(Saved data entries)
-.-.-

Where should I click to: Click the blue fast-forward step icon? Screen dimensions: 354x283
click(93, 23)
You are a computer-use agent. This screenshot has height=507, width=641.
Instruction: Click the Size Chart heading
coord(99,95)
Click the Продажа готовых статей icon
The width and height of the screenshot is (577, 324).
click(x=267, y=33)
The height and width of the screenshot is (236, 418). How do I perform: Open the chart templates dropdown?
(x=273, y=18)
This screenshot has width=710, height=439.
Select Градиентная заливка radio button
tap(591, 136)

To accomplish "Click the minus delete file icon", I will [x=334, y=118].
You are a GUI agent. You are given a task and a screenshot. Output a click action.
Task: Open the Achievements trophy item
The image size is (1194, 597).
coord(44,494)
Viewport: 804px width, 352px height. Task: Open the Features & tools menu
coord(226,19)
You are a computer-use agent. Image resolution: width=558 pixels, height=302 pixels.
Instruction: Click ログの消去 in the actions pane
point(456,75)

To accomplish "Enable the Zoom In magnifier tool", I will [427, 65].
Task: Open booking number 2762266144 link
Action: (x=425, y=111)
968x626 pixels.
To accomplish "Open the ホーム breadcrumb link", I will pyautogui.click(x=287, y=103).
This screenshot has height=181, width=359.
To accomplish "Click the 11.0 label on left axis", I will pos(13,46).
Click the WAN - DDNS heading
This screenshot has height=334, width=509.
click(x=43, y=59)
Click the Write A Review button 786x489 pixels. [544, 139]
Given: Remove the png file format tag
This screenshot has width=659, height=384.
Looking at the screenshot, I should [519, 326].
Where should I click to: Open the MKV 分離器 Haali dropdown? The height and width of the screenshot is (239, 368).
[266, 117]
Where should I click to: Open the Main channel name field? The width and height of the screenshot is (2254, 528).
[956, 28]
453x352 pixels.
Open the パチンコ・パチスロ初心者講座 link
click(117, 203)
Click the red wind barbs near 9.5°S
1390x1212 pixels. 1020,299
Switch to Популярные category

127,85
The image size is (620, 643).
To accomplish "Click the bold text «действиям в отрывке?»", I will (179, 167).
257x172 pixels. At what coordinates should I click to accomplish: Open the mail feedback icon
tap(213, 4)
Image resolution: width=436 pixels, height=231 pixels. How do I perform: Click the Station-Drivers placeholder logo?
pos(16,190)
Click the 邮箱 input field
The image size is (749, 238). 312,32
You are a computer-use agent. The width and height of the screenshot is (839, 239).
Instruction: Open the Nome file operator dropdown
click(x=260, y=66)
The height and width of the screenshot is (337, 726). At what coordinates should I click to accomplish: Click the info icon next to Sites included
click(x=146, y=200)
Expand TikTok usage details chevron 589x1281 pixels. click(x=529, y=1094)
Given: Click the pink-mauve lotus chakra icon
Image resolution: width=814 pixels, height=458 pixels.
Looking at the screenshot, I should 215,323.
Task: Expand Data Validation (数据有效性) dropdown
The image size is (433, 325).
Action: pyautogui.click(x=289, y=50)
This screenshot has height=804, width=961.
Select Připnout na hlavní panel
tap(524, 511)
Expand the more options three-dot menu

-.-.-

● EXERCISE PROMPT
Write only the number of lines in the entries that contain the word "computer".

● EXPECTED OUTPUT
3